Mile 3 -- Along a high trail then down through the woods and some boulder fields. The highlight of this mile is the rock climb. 80-feet (or so -- hard to judge, really) up a rock wall. When you get to the top you see that there is another section to go. Nice. Up until this point the trail was a big single file parade for the most part. The wall climb spreads everybody out. Most aren't in that much of a hurry any more.

Miles 4 & 5 -- Lot's of downhill scrambling through boulder strewn woods and uphill slogging (walking, really) up steep trails. Oh -- and some muddy stream beds, of course. This ends back at the aid station.

Mile 6 -- Starts off with a long downhill section on an actual trail. But then heads into a stream bed -- for a long time. Half a mile? Seems like it. And then it gets really interesting. A grassy. muddy bog with nearly knee-deep shoe-sucking mud. Seems like another half-mile of this. Must have been only a couple hundred yards though.

Last 0.55 Mile of 6.55 Mile Loop -- The end of the mud field and then back up the steep grassy hill we came down at the start. Walking, of course. Then jogging wen it flattens out back to the start/finish area.

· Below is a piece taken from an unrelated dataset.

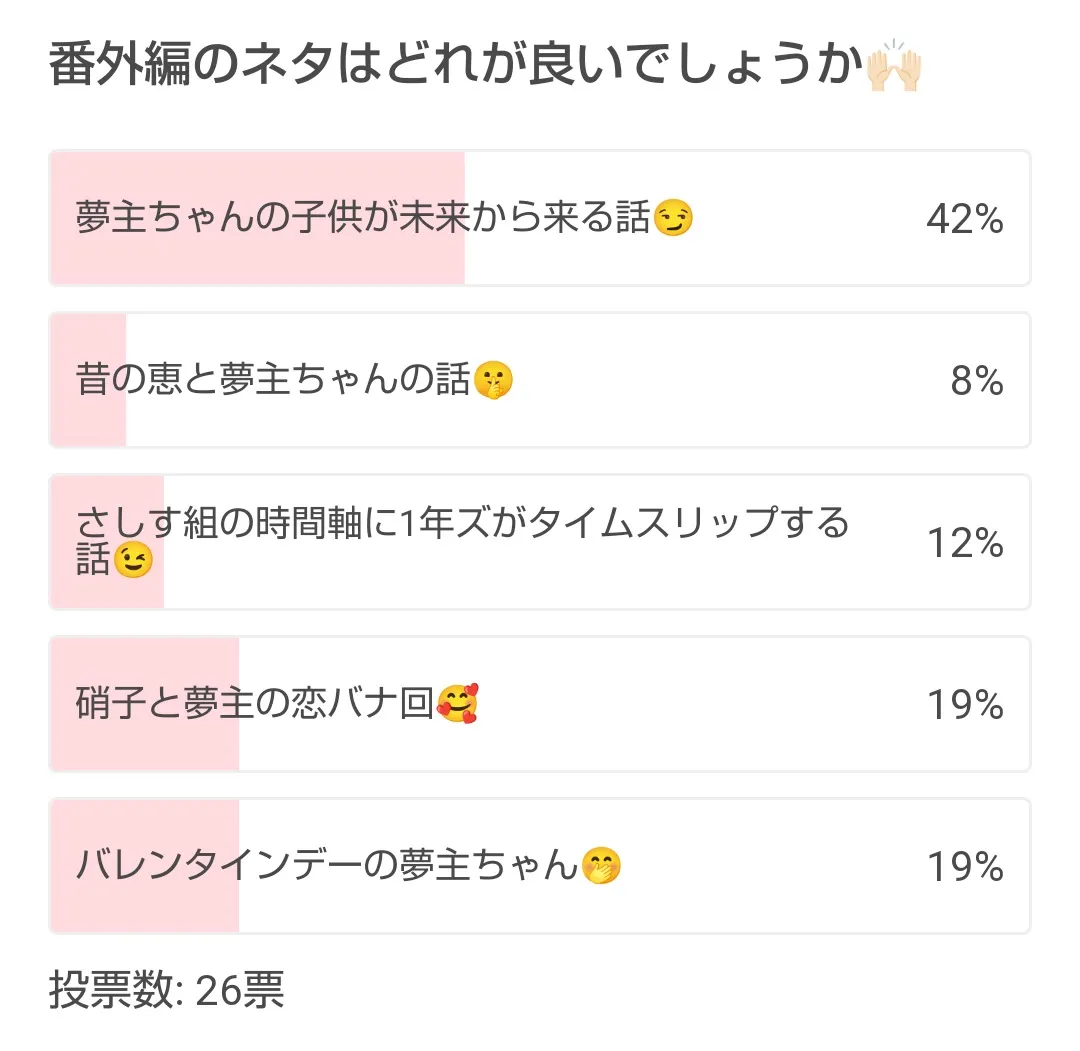Click the 19% label on the バレンタインデー option
The image size is (1080, 1051).
[964, 867]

First loop for me -- 1:48. Which beat the two hour time limit per loop. If you took more than 2 hours for any loop you got an official DNF. So now the question was: call it a day because am pretty exhausted and that first loop was actually fun or do the second one for no other reason than I was foolish enough to sign up for the half instead of the quarter. I see a guy who looks like every step is shooting giant needles of pain through his whole body. You doing another, I ask him, rhetorically. Sure, he says, let's go. So off we go.

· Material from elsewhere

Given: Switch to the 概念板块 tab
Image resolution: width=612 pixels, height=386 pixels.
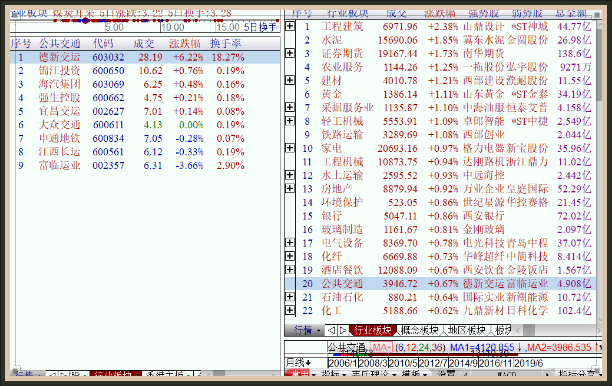Looking at the screenshot, I should [x=420, y=330].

The cramps start in on the rock wall climb. Inner thighs are the first to go. At one point I'm afraid I'm going to fall over backwards off the wall. I manage to haul myself up using mostly arms. Navigating the long downhill rock scramble every step on a non-smooth rock brings on a foot/arch cramp -- though the next step usual ends it or at least moves it to a different spot. I make it to the 5-mile aid station with 24 minutes to go to make the 2-hour cutoff for the second loop. Bad news, though -- the aid station is out of aid. Specifically, they are out of water. I've been downing pretty much my whole 3-liter pack between every stop. This is a problem. By the time I get to the final stream bed every step is an adventure. Every slip on a submerged rock causes tensing and cramping. In the mud field I can barely stand. Every step requires pulling your foot out of the mud with tremendous force and, of course, causes a cramp. I'm afraid that if a fall down (which I almost do, numerous times) I'll never be able to get back up. Somehow I get through the mud. I start walking up the last long hill. I cramp. I walk backwards for a while to use different muscles. Those cramp. I walk sideways to the left fro a bit. Cramp. Sideways to the right. Forward, again. Backward. Left. Right. I'm pretty dizzy but I make it to the top. A start to "jog". It's a couple hundred yards of swinging stiff legs out and around enough that some forward motion is produced. I finally cross the finish line and stop with hands on knees and both legs totally cramp. There are a whole bunch of people there. No one says a word. No one asks if I need anything. No one offers me some water. That last mile and a half took me 24 minutes - per mile. 2:12 for the second loop. I'm an official DNF.